--- Begin ---

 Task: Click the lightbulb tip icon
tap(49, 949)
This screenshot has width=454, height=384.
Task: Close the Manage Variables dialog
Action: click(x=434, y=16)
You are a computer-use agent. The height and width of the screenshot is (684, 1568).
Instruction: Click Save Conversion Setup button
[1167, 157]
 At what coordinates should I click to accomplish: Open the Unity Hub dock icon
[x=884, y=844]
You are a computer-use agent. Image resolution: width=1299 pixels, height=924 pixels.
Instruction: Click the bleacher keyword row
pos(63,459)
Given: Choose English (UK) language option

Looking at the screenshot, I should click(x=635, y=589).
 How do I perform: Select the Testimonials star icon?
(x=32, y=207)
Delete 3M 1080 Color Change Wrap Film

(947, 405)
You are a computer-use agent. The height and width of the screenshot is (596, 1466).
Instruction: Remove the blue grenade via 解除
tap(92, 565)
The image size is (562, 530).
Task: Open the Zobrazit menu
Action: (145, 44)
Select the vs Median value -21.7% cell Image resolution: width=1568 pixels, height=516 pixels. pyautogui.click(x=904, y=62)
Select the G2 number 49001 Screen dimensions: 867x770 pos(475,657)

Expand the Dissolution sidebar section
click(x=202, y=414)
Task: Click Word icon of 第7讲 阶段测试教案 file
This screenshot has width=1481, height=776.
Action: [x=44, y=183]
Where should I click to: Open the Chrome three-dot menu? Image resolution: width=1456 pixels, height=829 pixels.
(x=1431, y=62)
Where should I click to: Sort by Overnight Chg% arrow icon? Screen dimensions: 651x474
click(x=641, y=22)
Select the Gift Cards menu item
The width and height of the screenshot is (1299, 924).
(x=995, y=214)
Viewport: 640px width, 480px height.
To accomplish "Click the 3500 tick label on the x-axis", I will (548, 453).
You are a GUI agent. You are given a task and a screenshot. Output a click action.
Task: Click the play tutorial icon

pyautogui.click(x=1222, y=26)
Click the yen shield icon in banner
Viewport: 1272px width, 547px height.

--- End ---

PROBLEM STATEMENT: Rewrite the listing above as a JSON list of strings, with one string for each line and no blank lines.

RESULT OF THE EXERCISE:
[
  " Task: Click the lightbulb tip icon",
  "tap(49, 949)",
  "This screenshot has width=454, height=384.",
  "Task: Close the Manage Variables dialog",
  "Action: click(x=434, y=16)",
  "You are a computer-use agent. The height and width of the screenshot is (684, 1568).",
  "Instruction: Click Save Conversion Setup button",
  "[1167, 157]",
  " At what coordinates should I click to accomplish: Open the Unity Hub dock icon",
  "[x=884, y=844]",
  "You are a computer-use agent. Image resolution: width=1299 pixels, height=924 pixels.",
  "Instruction: Click the bleacher keyword row",
  "pos(63,459)",
  "Given: Choose English (UK) language option",
  "Looking at the screenshot, I should click(x=635, y=589).",
  " How do I perform: Select the Testimonials star icon?",
  "(x=32, y=207)",
  "Delete 3M 1080 Color Change Wrap Film",
  "(947, 405)",
  "You are a computer-use agent. The height and width of the screenshot is (596, 1466).",
  "Instruction: Remove the blue grenade via 解除",
  "tap(92, 565)",
  "The image size is (562, 530).",
  "Task: Open the Zobrazit menu",
  "Action: (145, 44)",
  "Select the vs Median value -21.7% cell Image resolution: width=1568 pixels, height=516 pixels. pyautogui.click(x=904, y=62)",
  "Select the G2 number 49001 Screen dimensions: 867x770 pos(475,657)",
  "Expand the Dissolution sidebar section",
  "click(x=202, y=414)",
  "Task: Click Word icon of 第7讲 阶段测试教案 file",
  "This screenshot has width=1481, height=776.",
  "Action: [x=44, y=183]",
  "Where should I click to: Open the Chrome three-dot menu? Image resolution: width=1456 pixels, height=829 pixels.",
  "(x=1431, y=62)",
  "Where should I click to: Sort by Overnight Chg% arrow icon? Screen dimensions: 651x474",
  "click(x=641, y=22)",
  "Select the Gift Cards menu item",
  "The width and height of the screenshot is (1299, 924).",
  "(x=995, y=214)",
  "Viewport: 640px width, 480px height.",
  "To accomplish \"Click the 3500 tick label on the x-axis\", I will (548, 453).",
  "You are a GUI agent. You are given a task and a screenshot. Output a click action.",
  "Task: Click the play tutorial icon",
  "pyautogui.click(x=1222, y=26)",
  "Click the yen shield icon in banner",
  "Viewport: 1272px width, 547px height."
]